Mix and match freely. The goal is hitting your protein and calorie targets with food you will not get tired of, not variety for its own sake.

04

A sample 7-day plan

Built for a 75kg lifter targeting roughly 140g of protein and a modest surplus. Scale portions up or down for your own bodyweight using the 1.6–2.2g/kg range above.

Day Breakfast Lunch Dinner Protein
Mon Oats, milk, peanut butter Lentils, rice, tuna Chicken leg quarters, potatoes ~145g
Tue 4 eggs, oats Chicken thigh, rice, vegetables Beans, eggs, toast ~138g
Wed Cottage cheese, oats, honey Mackerel, beans, bread Ground meat, rice, lentils ~150g
Thu Oats, milk, peanut butter Lentils, rice, tuna Chicken leg quarters, potatoes ~145g
Fri 4 eggs, oats Chicken thigh, rice, vegetables Beans, eggs, toast ~138g
Sat Cottage cheese, oats, honey Mackerel, beans, bread Ground meat, rice, lentils ~150g
Sun Oats, milk, peanut butter Chicken leg quarters, lentils, rice Eggs, beans, toast ~142g

Three meals rotate across the week, this is intentional. Repetition is the budget strategy, not a shortcut.

05

The weekly shopping list

Twelve ingredients cover the entire plan above. Buy in bulk where possible, dried goods keep for months.

Protein

  • Eggs (2 dozen) 24 ct
  • Chicken leg quarters ~2kg
  • Chicken thighs ~1kg
  • Canned tuna 4 tins
  • Canned mackerel 3 tins
  • Ground meat ~500g
  • Cottage cheese ~500g
  • Milk ~4L

Staples

  • Dried lentils ~1kg
  • Dried beans ~1kg
  • Rice ~2kg
  • Rolled oats ~1kg
  • Potatoes ~2kg
  • Peanut butter 1 jar
  • Bread 1 loaf
  • Cooking oil 1 bottle
Estimated weekly total ~ $35–45

Actual cost depends heavily on region and currency. The point is the ratio: roughly 12 ingredients covering seven days above 140g of daily protein.

06

Common questions

Do I need a protein powder?

No. Whole foods provide the same amino acid profile and support the same muscle protein synthesis response when total daily protein is matched, according to the ISSN's position stand. Powder is a convenience item, not a requirement.

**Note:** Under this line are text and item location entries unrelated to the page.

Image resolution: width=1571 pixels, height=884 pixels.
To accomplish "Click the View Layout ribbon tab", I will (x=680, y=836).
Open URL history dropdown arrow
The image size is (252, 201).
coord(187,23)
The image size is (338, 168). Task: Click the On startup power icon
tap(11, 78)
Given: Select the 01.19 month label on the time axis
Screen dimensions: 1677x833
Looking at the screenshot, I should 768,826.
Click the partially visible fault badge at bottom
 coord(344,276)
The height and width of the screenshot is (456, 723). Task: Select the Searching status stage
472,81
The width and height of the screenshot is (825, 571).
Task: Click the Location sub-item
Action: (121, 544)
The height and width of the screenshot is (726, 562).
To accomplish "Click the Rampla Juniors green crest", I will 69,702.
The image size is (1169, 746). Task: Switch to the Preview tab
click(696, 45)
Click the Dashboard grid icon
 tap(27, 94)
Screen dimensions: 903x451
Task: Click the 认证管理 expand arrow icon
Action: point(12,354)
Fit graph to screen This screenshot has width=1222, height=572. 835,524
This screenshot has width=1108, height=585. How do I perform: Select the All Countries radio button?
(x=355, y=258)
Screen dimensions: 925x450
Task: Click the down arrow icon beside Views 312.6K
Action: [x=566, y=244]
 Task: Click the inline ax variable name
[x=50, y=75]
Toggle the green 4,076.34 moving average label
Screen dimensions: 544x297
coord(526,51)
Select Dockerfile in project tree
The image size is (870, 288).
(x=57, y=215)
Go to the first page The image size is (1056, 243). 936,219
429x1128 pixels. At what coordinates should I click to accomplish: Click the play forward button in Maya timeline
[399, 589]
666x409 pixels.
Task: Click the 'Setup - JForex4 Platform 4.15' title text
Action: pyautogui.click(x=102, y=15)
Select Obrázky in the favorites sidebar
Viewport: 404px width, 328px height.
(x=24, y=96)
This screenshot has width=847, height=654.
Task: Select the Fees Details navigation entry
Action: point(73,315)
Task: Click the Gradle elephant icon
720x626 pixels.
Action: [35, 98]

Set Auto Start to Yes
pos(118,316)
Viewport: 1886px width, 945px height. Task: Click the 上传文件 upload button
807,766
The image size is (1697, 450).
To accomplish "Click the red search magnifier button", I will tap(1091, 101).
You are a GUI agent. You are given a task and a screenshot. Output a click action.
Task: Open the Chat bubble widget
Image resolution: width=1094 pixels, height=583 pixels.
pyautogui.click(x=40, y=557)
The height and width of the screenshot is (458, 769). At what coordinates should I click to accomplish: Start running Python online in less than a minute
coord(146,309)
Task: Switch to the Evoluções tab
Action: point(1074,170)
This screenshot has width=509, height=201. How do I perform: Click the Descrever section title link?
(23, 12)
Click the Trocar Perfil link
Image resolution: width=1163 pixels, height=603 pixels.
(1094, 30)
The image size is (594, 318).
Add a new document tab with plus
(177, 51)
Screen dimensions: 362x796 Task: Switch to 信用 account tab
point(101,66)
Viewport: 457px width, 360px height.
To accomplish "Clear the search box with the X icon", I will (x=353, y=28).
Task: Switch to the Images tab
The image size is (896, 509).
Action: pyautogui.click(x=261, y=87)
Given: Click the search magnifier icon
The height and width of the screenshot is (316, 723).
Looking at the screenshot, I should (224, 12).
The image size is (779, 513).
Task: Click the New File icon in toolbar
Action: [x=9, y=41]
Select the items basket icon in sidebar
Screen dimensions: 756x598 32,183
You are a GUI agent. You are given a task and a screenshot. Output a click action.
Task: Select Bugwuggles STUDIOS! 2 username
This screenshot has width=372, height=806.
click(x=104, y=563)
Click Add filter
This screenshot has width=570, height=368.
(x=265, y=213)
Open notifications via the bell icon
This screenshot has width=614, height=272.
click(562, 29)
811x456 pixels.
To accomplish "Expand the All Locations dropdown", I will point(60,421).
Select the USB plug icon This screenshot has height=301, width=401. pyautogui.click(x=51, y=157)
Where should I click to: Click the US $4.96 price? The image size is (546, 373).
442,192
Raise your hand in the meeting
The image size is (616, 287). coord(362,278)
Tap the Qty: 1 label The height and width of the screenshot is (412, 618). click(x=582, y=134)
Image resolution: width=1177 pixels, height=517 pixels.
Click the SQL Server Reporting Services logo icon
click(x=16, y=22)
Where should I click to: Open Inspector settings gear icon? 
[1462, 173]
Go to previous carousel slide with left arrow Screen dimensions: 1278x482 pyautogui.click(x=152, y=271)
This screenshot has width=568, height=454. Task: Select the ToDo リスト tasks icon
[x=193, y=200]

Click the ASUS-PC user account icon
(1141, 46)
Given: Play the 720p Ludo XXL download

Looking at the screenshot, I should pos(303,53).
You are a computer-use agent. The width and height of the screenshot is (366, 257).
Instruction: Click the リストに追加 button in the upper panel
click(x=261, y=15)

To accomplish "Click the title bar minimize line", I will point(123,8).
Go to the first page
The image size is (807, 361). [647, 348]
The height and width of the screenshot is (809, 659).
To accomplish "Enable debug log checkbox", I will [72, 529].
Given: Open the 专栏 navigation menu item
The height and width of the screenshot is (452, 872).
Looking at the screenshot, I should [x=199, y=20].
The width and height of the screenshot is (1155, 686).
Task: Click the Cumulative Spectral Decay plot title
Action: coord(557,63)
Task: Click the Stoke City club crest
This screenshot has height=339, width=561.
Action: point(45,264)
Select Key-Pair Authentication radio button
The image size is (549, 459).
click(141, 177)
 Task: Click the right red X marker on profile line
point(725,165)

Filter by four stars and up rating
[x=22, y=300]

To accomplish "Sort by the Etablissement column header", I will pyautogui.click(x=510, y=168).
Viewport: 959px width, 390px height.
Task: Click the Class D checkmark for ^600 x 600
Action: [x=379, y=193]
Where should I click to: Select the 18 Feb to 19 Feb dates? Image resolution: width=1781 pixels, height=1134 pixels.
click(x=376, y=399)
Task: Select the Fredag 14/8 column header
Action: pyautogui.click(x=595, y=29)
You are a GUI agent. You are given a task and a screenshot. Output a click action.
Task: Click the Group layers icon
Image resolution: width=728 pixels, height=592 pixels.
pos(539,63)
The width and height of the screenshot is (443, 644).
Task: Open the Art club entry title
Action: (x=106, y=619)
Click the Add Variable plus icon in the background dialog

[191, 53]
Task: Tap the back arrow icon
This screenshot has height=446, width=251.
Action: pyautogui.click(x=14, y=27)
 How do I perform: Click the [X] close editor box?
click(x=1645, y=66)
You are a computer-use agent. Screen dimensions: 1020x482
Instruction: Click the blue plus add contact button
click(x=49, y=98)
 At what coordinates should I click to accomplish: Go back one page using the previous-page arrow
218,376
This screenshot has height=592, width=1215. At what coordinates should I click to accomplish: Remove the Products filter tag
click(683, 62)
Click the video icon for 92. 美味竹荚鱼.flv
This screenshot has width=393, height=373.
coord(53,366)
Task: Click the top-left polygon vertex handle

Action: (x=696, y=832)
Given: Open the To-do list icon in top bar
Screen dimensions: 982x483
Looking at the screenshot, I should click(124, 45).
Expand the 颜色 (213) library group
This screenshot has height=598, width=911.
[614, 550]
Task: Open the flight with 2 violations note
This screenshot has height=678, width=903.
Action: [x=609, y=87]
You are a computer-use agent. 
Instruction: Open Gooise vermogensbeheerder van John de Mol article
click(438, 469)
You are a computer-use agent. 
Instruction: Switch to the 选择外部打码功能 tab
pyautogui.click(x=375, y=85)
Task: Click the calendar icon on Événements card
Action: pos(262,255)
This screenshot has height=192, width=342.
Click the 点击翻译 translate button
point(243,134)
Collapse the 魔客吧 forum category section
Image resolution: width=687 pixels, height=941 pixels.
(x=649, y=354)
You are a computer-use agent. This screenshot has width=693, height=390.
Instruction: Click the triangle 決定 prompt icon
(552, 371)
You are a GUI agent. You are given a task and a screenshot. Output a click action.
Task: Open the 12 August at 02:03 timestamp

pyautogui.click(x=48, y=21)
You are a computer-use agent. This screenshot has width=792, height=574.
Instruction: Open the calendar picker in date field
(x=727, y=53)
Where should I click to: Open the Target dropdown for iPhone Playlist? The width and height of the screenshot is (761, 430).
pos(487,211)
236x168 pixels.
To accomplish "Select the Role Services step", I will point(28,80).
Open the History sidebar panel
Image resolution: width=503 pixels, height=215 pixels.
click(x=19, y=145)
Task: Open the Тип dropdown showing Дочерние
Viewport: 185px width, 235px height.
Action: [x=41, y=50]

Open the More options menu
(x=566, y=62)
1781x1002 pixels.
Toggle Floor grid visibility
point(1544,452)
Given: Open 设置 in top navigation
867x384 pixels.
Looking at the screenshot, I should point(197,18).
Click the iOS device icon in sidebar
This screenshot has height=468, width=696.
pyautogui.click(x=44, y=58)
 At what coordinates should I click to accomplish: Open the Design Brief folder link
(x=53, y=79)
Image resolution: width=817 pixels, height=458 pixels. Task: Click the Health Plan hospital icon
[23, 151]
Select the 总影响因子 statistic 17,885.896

What if I cannot hit 140g of protein?

Consistency at a lower number beats sporadically hitting a higher one. Even 1.2 to 1.4g/kg still supports meaningful muscle gains when paired with resistance training, it is simply a slower path.

Is eating the same meals repeatedly a problem?

Not nutritionally. Reduced meal variety lowers decision fatigue and grocery cost without compromising results, since muscle growth responds to total protein, calories, and training stimulus, not variety.

Should I add supplements later?

Once food, protein distribution, and training are consistent, creatine monohydrate has the strongest evidence base of any supplement for muscle and strength gains, and it is inexpensive per serving. It is worth considering only after the food plan is dialed in.

This article is for general education and is not a substitute for individualized medical or dietetic advice. Adjust protein and calorie targets to your own bodyweight, training history, and any existing health conditions, and consult a professional if you have specific dietary restrictions.